- SOURCE EXCERPT:

<<<<

Ocean Rover is now drilling in Malaysia upgraded to 6500 feet moored capability
Ocean Kokui now renamed Ocean Quest because nobody could pronounce Kokui properly drilling in Gulf of Mexico upgraded to 3500 feet moored capability.
Both have had propulsion removed


----------



## timeout

With respect to Piper Alpha victims, visit your local library and reserve a copy of the Cullen Enquiry, in this publication you will find all too full details of the casualties.
I would ask that you do not do a disservice to the victims memory, by a casual glance through the names, cause of death, and cir***stances in which found, but that you read the full report, it is the very least that we owe them.


----------



## Steve Forber

*Bawden Drilling*

Hi
I was with Bawden Drilling from May 82/83 to around May 88
I started on the Ninian Northern with Bawden and was initially roustabout but then got a promotion to Motorman, I was transferred to Piper Alpha in 1983/84 and my Chief mechanic was old Spike Basovy, and his back to back was Doug brown.

>>>>

- GIVEN RECORDS:
<<<<

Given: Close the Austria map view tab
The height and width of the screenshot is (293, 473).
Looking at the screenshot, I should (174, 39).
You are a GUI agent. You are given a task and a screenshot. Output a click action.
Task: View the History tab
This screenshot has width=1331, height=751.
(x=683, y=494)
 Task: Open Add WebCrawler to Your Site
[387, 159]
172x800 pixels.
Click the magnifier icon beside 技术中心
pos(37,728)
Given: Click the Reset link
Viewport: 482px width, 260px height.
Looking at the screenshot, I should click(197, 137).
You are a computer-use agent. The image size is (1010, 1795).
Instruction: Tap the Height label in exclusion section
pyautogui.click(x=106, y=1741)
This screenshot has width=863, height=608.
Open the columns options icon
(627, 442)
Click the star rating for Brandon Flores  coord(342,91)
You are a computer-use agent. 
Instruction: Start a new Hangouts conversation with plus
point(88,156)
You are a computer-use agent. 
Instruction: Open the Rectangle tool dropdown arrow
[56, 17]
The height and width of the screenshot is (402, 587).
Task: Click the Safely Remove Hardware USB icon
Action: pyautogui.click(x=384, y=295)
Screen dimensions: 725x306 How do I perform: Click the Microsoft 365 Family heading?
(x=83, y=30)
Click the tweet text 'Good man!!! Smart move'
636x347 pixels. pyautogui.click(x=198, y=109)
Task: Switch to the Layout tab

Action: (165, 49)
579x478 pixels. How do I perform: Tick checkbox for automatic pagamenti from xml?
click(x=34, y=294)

>>>>

- WHAT THE EXERCISE ASKS: Reproduce the offshore drilling forum thread above in full, word for word.

- ANSWER TO THIS PROBLEM:
Ocean Rover is now drilling in Malaysia upgraded to 6500 feet moored capability
Ocean Kokui now renamed Ocean Quest because nobody could pronounce Kokui properly drilling in Gulf of Mexico upgraded to 3500 feet moored capability.
Both have had propulsion removed


----------



## timeout

With respect to Piper Alpha victims, visit your local library and reserve a copy of the Cullen Enquiry, in this publication you will find all too full details of the casualties.
I would ask that you do not do a disservice to the victims memory, by a casual glance through the names, cause of death, and cir***stances in which found, but that you read the full report, it is the very least that we owe them.


----------



## Steve Forber

*Bawden Drilling*

Hi
I was with Bawden Drilling from May 82/83 to around May 88
I started on the Ninian Northern with Bawden and was initially roustabout but then got a promotion to Motorman, I was transferred to Piper Alpha in 1983/84 and my Chief mechanic was old Spike Basovy, and his back to back was Doug brown.